19 Clause 25I(5) identifies the maximum number of storeys permissible in the 2(d3) zone. For sites in excess of 2,400m2 (such as the subject site) the number of storeys is five. Clause 25(K) allows an additional storey for steeply sloping sites (such as the subject site). The proposal complies with cls 25I(5) and 25(K). Given that the number of storeys is a non-discretionary development standard, the Court does not have the power to require the applicant to delete the two top floors. Apart from any merit considerations, I cannot therefore require the removal of the two top floors, as suggested by the objectors.

20 Setbacks from boundaries are, however, another matter. Clause 25L(2) states:

          The third and fourth storey of any building on land within Zone No 2(d3) must be set back at least 9 metres from any boundary of the site of the building with land (other than a road) that is not within Zone 2(d3) (emphasis added) .

21 The third and fourth storeys of the proposed building are set back 9m from the zone interface boundary that exists between the subject site and 8 Pymble Avenue. Ms Gordon’s recommendations would result in part of the third and fourth storeys being set back by more than 9m. The question is: does the Court have the power to require part of the third and fourth storeys to be set back by about 12m, given that setbacks are non-discretionary development standards?

22 In my opinion, the power exists. If the development standard were 9m, s79C(2) would constrain the Court’s discretion to impose a setback that is more onerous than 9m. However, the development standard is “at least 9m”, and a 12m setback is not more onerous than a setback of “at least 9m”. If my reasoning were wrong, then the words “at least” would have no work to do. In interpreting a planning instrument I must assume that all the words are there for a reason, unless their presence leads to an absurdity. The development standard of “at least 9m” does not lead to an absurdity.

23 I turn to the question of whether, on merit grounds, I should impose Ms Gordon’s recommendations. I note that cls 25K and 25L deal with steeply sloping sites and with zone interface, so the makers of the KPSO have already considered this aspect of the site’s relationship to No 8. However, No 8 Pymble Avenue is in an especially vulnerable position, more so than the ordinary property on a zone boundary and a sloping site.
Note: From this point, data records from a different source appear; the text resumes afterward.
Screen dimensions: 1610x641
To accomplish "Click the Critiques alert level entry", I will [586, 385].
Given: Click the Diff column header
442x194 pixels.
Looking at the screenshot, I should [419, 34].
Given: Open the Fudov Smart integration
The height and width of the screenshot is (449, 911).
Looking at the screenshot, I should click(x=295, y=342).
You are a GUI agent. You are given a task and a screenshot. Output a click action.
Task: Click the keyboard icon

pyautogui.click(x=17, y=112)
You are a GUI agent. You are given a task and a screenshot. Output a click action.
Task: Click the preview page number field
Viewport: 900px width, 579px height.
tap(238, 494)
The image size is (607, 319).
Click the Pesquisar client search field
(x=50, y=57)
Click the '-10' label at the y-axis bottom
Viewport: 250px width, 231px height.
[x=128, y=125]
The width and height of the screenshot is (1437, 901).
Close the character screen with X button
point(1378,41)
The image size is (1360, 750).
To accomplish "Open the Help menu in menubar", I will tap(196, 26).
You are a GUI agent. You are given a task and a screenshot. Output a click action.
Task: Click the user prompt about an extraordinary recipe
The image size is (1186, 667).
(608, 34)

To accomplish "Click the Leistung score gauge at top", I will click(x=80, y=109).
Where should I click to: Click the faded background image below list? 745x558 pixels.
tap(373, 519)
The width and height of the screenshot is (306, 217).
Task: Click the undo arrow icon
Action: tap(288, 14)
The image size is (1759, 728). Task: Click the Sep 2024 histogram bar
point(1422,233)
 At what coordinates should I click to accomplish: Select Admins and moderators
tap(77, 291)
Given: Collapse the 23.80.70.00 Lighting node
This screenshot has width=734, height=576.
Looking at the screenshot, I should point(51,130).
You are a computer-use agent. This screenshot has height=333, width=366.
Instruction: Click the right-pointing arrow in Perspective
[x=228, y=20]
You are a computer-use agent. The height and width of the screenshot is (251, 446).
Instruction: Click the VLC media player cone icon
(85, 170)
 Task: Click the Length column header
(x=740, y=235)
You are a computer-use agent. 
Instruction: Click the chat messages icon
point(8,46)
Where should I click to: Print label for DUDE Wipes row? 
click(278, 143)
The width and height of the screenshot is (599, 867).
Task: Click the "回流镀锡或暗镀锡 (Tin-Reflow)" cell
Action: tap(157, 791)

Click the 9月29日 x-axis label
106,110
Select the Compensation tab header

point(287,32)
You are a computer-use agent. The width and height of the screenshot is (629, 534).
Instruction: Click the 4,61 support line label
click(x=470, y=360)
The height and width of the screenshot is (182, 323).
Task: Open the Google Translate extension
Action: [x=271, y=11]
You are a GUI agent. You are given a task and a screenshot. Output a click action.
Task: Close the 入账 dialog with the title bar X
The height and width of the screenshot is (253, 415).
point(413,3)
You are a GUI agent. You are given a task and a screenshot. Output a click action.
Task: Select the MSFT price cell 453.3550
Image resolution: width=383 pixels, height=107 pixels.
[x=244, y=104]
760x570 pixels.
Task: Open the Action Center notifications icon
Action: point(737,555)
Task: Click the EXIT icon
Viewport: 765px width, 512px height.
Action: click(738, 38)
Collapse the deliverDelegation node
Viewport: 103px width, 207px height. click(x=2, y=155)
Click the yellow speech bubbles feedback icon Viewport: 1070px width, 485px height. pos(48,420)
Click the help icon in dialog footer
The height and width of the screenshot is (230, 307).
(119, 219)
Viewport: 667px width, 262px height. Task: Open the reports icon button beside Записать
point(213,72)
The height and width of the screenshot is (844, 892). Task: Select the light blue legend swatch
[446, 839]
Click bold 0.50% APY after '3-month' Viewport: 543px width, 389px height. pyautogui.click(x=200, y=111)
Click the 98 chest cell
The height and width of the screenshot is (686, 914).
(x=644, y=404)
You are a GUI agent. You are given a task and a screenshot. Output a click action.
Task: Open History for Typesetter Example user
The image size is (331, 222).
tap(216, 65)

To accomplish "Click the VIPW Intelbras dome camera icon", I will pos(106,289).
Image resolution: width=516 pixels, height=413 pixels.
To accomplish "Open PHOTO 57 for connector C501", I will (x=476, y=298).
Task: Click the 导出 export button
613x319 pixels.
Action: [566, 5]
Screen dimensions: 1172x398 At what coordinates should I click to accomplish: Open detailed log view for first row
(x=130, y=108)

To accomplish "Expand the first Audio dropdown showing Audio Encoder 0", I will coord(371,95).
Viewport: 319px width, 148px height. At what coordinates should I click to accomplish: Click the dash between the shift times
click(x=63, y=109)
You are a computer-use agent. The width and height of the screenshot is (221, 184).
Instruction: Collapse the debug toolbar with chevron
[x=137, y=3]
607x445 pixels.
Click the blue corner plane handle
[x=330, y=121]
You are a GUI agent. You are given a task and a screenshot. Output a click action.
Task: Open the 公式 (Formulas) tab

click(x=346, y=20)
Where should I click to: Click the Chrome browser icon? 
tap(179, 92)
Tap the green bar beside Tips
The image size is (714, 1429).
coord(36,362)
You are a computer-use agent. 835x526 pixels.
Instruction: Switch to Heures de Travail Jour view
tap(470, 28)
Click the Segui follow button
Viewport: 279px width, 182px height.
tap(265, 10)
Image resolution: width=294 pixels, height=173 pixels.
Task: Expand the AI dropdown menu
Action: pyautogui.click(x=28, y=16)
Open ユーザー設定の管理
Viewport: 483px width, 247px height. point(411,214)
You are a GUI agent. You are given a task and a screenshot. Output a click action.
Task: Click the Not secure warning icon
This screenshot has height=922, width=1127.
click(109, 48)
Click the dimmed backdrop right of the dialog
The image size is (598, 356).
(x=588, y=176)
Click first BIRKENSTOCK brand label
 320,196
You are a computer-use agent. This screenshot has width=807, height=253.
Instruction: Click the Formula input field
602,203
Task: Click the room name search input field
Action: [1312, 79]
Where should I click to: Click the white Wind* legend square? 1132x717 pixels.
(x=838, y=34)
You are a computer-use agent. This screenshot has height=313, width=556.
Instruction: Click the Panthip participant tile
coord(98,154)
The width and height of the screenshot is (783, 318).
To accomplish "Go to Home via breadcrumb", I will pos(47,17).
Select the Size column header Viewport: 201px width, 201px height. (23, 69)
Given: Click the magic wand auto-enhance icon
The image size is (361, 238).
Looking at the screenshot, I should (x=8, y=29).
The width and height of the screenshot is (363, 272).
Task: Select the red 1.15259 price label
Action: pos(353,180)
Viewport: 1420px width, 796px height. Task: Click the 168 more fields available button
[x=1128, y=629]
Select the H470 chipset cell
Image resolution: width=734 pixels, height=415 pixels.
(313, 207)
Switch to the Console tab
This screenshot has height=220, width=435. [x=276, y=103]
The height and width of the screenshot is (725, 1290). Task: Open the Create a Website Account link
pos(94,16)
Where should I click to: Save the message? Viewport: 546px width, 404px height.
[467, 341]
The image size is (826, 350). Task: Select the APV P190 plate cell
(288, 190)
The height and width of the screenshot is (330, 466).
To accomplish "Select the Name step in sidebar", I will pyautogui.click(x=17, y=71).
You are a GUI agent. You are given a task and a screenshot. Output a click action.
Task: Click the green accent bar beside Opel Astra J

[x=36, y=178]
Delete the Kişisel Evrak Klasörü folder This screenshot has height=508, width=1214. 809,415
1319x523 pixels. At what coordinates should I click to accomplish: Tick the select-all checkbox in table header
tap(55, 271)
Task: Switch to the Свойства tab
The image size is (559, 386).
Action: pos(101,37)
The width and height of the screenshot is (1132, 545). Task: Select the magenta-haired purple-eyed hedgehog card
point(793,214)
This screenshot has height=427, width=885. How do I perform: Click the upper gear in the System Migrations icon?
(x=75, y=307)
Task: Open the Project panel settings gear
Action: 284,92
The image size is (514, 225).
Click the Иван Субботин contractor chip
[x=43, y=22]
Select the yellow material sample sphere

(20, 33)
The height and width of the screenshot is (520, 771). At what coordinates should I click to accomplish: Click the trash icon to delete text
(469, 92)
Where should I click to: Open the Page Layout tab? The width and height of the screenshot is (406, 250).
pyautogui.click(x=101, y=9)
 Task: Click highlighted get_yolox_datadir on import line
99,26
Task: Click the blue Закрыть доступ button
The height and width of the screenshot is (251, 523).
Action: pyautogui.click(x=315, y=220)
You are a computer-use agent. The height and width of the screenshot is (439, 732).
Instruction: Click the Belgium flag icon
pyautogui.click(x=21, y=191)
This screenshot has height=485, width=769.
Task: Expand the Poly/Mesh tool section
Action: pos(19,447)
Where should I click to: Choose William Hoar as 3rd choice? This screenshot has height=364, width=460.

Apart from slope and zone interface, it is further vulnerable to impact because it is in a hollow and to the south of the proposed seven-level building. If the fourth, fifth and sixth levels were further away from the common boundary, the visual bulk seen from No 8 would be reduced and so would the extent of shadow that falls on the yard of No 8.

      Amended drawings

24 The council’s advocate, Mr P Marincowitz, submitted that the applicant should be given an opportunity to amend its plans taking on board changes suggested by Ms Gordon. While the applicant’s advocate, Mr J Robson, argued against the necessity of Ms Gordon’s suggestions, if the Court’s decision is to accept Ms Gordon’s evidence, the applicant also wished for an opportunity to amend its plans. Since the Court accepted Ms Gordon’s evidence, and the parties agreed that there should be an adjournment, the Court agreed to a short adjournment to allow the applicant to prepare amended drawings that respond to the Court’s findings. The amended plans were required for the following changes:


· Delete Bedrooms 1, 2 and 3 and part of the Living Room in Unit 17 on Level 4, such that the southwest wall of the building does not extend beyond the line of Bedroom 3 in Unit 16.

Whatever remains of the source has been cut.